Teacher and poet Mahvash Sabet is currently serving a 20-year prison sentence in Evin prison, Tehran. PEN International is calling on the Iranian authorities to release her and all other writers imprisoned in Iran for their work.
This article was originally published on pen-international.org on 10 November 2014.
“Beyond those gates, another world, another race, a people poisoned and oppressed by woe; they stared wearily at us, the prisoners we faced, with sunken eyes, lack-lustre, circled with sorrow” – extract from ‘From Evin to Raja’I Shah’ in Prison Poems, published in English on 1 April 2013.
Teacher and poet Mahvash Sabet is currently serving a 20-year prison sentence in Evin prison, Tehran. She is one of a group of seven Baha’i leaders known as the “Yaran-i-Iran” – “Friends of Iran” – who have been detained since 2008 for their faith and activities related to running the affairs of the Bahá’í community in Iran. Mahvash Sabet began writing poetry in prison, and a collection of her prison poems was published in English translation on 1 April 2013. PEN International is calling on the Iranian authorities to release Mahvash Sabet and all other writers imprisoned in Iran solely for exercising their right to legitimate freedom of expression.

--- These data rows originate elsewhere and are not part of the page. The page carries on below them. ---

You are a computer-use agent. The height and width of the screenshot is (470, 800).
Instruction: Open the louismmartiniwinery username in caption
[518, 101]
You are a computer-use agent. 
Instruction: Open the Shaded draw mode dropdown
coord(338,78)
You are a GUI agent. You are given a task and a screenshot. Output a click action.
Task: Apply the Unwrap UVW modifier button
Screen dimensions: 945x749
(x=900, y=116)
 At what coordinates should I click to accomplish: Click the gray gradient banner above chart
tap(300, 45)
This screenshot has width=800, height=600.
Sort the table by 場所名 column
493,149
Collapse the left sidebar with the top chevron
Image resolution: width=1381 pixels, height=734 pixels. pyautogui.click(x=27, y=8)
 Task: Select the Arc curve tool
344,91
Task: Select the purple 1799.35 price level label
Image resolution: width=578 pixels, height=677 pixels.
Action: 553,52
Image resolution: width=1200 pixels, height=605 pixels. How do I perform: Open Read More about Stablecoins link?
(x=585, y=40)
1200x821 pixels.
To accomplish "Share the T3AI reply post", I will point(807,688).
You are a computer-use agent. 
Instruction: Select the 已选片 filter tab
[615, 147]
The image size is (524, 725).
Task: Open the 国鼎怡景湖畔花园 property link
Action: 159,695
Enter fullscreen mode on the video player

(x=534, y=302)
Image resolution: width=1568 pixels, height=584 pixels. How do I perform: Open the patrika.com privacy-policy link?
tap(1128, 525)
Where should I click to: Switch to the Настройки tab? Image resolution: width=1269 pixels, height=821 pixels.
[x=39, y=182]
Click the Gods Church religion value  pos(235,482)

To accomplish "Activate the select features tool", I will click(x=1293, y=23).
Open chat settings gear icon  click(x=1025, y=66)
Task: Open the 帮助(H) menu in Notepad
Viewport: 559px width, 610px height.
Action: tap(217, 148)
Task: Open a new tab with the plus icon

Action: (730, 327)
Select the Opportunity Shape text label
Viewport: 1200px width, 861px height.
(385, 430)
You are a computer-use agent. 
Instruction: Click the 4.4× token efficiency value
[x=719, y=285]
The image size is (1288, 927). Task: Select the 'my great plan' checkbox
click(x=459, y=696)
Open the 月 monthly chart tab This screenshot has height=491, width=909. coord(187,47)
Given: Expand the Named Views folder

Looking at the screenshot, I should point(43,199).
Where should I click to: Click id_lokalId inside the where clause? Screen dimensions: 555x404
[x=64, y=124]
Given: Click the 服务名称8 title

The Baha’i community in Iran has been the focus of a systematic, state-sponsored persecution since the Islamic Revolution of 1979. After the revolution, the “Yaran-i-Iran” – “Friends of Iran” – was formed with the full knowledge of the government and served as an informal council for the Baha’i in Iran, working to support the spiritual and social needs of Iran’s 300,000-member Baha’i community, until its entire membership was arrested in 2008. Teacher and poet Mahvash Sabet was arrested on 5 March 2008 while on a trip to Mashhad. The other six members of the group – Fariba Kamalabadi, Jamaloddin Khanjani, Afif Naeimi, Saeid Rezaie, Behrouz Tavakkoli, and Vahid Tizfahm – were arrested on 14 May 2008 at their homes in Tehran. All were imprisoned without charge until January 2010, during which they were held incommunicado for weeks and were not allowed access to legal counsel. All suffered appalling treatment and deprivations during pre-trial detention.
Charged with espionage, propaganda against the Islamic republic, the establishment of an illegal administration, cooperation with Israel, sending secret documents outside the country, acting against the security of the country, and corruption on earth, their trial began on 12 January 2010. On 14 June 2010 each of the defendants was sentenced to 20 years’ imprisonment, after six brief court sessions characterised by their lack of due legal process. Their sentences were later reduced to 10 years each when an appeals court revoked three of the charges; however, in March 2011, the prisoners were informed of the reinstatement of their original sentences. They have never received official copies of the original verdict or the ruling on appeal despite repeated requests.
Mahvash Sabet, now aged 62, began her professional career as a teacher and worked as a principle at several schools. She also collaborated with the National Literacy Committee of Iran. Following the Islamic Revolution in 1979, Sabet was fired from her job and blocked from working in public education, like thousands of other Iranian Baha’i educators. She served for 15 years as director of the Baha’i Institute for Higher Education, which provides alternative higher education for Baha’i youth. She began writing poetry while in prison, a collection of which was published in English translation on 1 April 2013. Her poems are described as ‘sometimes a means of historical documentation…; sometimes a series of portraits of other women trapped in prison with her; sometimes meditations on powerlessness, on loneliness’…. She is married and has two grown children.
“My first encounter with Mahvash Sabet took place on a hot summer’s day. After many hours of tedious waiting in a special room set aside for lawyers, I was finally allowed to meet her in the presence of two women guards . . . it was obvious that the Baha’i prisoners had been deprived of fresh air and daylight for a long time; their entire beings seemed thirsty for the energizing heat and light of the sun. However, despite all their hardships, their will remained unbroken.” Mahnaz Parakand, Member of the Centre for Human Rights Defenders and one of the four lawyers for the Yaran.